California’s S.B. 54 does just that with respect to illegal immigration, addressing realities on the ground that have been overlooked in Washington, D.C. As of 2012, California housed a quarter of the country’s undocumented immigrants, forcing the state to address them less as a logistical anomaly to be corrected and more as a near-permanent contingent deserving of comprehensive policy. The sheer number of undocumented immigrants in California, occupants who neither receive the intangible benefits of legal status nor pay respect to the legal path to citizenship (though many do, contrary to popular belief, pay taxes), is an unfortunate reality for which the blame partly rests on Congress.

Congress, in failing to pass the Comprehensive Immigration Reform Act of 2007, missed an opportunity to curtail the problem of illegal immigration on two fronts. The act would’ve cleared a path to citizenship for millions of undocumented immigrants already living in the U.S., eliminating the choice between mass deportation and continued subversion of the law, while also stymieing the flow of future illegal immigration via tightened border security.  

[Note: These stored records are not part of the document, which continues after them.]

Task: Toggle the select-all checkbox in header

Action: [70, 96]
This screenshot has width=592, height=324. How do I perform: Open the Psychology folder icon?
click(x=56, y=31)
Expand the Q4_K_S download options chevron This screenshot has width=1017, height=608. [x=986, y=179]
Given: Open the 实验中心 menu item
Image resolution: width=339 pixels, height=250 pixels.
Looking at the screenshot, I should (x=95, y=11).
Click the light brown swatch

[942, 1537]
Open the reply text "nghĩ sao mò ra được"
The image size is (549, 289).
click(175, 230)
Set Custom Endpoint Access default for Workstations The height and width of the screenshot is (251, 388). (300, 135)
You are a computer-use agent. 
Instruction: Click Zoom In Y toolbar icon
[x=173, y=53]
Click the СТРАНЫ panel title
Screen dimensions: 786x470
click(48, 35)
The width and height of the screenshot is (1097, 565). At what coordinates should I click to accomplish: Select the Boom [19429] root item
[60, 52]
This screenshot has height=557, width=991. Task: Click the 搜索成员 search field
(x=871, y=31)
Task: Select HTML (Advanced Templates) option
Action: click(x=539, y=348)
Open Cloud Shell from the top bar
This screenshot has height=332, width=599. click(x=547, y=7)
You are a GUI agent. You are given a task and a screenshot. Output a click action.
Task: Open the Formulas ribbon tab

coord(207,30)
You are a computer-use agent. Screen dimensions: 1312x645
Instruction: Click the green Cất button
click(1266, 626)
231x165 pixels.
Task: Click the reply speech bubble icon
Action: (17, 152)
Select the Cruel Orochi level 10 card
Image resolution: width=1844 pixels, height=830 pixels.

Alas, Washington floundered, and California was left to remedy its now-prolonged dilemma by facing reality. Undocumented immigrants began to be integrated into normal policy concerns, reflecting a national reluctance to truly take action. S.B. 54’s protection of nonviolent undocumented immigrants from federal agents, on the grounds that local law enforcement is more effective when less of the populace is afraid to cooperate, is justified when Washington’s inaction is taken into account.

Calling back on recent legislative failures may help explain the current legal dilemma, but the only concern for many is that sanctuary protection invalidates the rule of law.  No matter the convenience afforded to law enforcement due to sanctuary policies, nor the injustice imposed on undocumented immigrants by the severe backlog of American immigration procedures, the argument goes, welcoming undocumented immigrants as they are sends the message that U.S. immigration laws are pliable. While Trump’s misleading and race-baiting statements on immigration, along with a shift toward nativist policies and preferences for immigrants with specific traits and backgrounds, are inexcusable, these critics are right that circumventing Congress is not sustainable nor desirable.  

However, upon closer inspection, calls for a return to the rule of law also reveal that the true problem lies in failure to act at a national level.  California’s S.B. 54 stridently disregards federal law only in the sense that it actively prevents state and local law enforcement from sharing information with federal immigration officers, a provision directly at odds with federal immigration law, as outlined in 8 U.S. Code section 1373.  Other components of the law, namely the requirement that state and local officials release nonviolent undocumented immigrants in the face of orders from federal immigration officials, frustrate federal objectives yet exercise the perfectly legal practice of noncooperation.  

California’s pushback on federal policy, much like the aforementioned Arizona law, is only possible because much of the immigration issue has not been comprehensively addressed by Congress.  Recent failures by Congress to come to consensus were met by President Barack Obama’s executive “stopgap” measure, Deferred Action for Childhood Arrivals, which has since been followed only by extensive indecision and refusal to move forward on the part of Trump.  

This stagnation decisively illustrates the need for new national legislation and policy that faces up to the struggles burdening the states.  It also shows how bickering over the supremacy of federal law or the ability of states to avoid compliance amounts to wasted time and energy. Rather, comprehensive immigration reform by Congress is the only real solution when it comes to resolving the concerns of states like California and places like Orange County.